I have been brewing hard apple cider for several years. It’s even easier than brewing beer. As I am primarily a beer brewer, I generally follow a “beer method” of killing off wild bacteria and/or yeast by boiling the cider rather than a “wine method” of either using camden tablets or fermenting with wild yeast. I make mead the same way.
First, you need to find a source of unpreserved apple cider. Pasteruized is okay, but be sure there are no chemical preservatives in the cider. I buy my cider directly from a local orchard which presses their own.
I have found that original specific gravities vary widely with different batches of cider. The only way to monitor is to compare initial and final hydrometer readings.
To make a simple, dry, refreshing, low-alcohol cider, boil the sweet cider in your brewpot for fifteen minutes to kill off any wild yeasts or bacteria. Transfer to a primary fermenter and let cool to yeast-pitching temperatures. Then, pitch an ale yeast. I have used rehydrated dry Edme and Red Star ale yeasts and they work just fine. Let it ferment in the primary for a week, then transfer to a secondary until clear and successive hydrometer readings show no change. Prime with 1/2 cup of corn sugar to give it a light sparkle, and bottle.
To make a sweeter, more alcoholic cider, you will need to increase the amount of fermentables in the initial sweet cider mix. A method I really like is to boil down seven gallons of sweet cider to five gallons. This concentrates both the sugar content and the apple flavor. Such a boil takes about an hour or so. Cool the must to pitching temperature, pitch an ale yeast, and follow the instructions above. Alcohol content will be the maximum that variety of yeast can stand, around 8-10%, depending on the yeast. Primimg will have little effect on carbonation at these alcohol levels. If you want a light sparkle, take daily hydrometer readings, and bottle the day you get two identical readings in a row. If you don’t care about sparkle, just bottle whenever visible activity has stopped.

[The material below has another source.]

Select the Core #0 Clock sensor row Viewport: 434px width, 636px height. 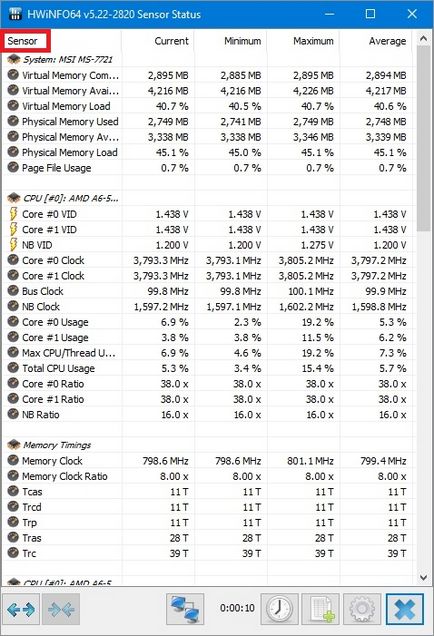[207, 260]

Other ways of increasing the fermentable sugars include adding a pound or two of corn or cane sugar (not highly recommended), honey (to make a mead called cyser), or raisins (a traditional method from New England).

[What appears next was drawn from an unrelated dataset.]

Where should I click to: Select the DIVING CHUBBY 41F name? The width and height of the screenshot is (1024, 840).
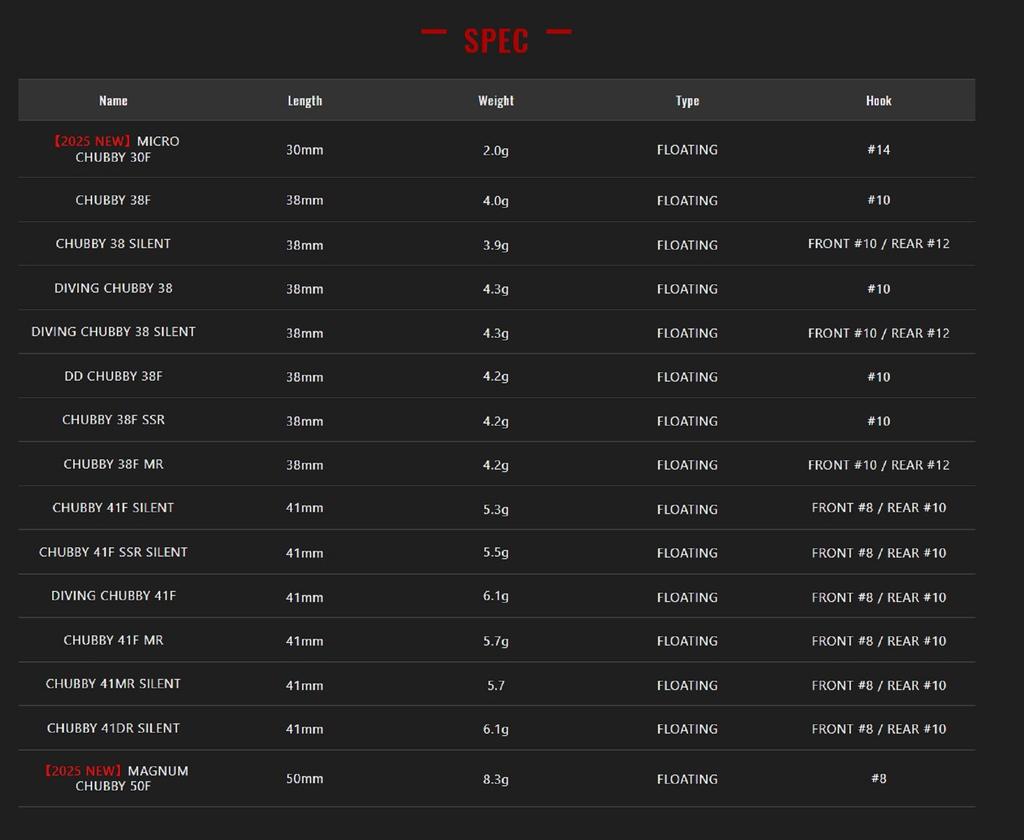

To make a dry, high-alcohol cider, increase the sugar content by one of the above methods, and pitch a wine or champagne yeast. Champagne yeasts will give the highest alcohol, up to a maximum of about 16% by weight, but tend to make the resulting cider bone dry. If you want to retain any sweetness, be sure that the cider you start with is very sweet indeed. Such beverages pack quite a kick.
A nice thing about fermenting cider is that it’s pretty good to drink at any stage of fermentation. I have occasionally served some unfinished by siphoning it straight out of a carboy into serving glasses.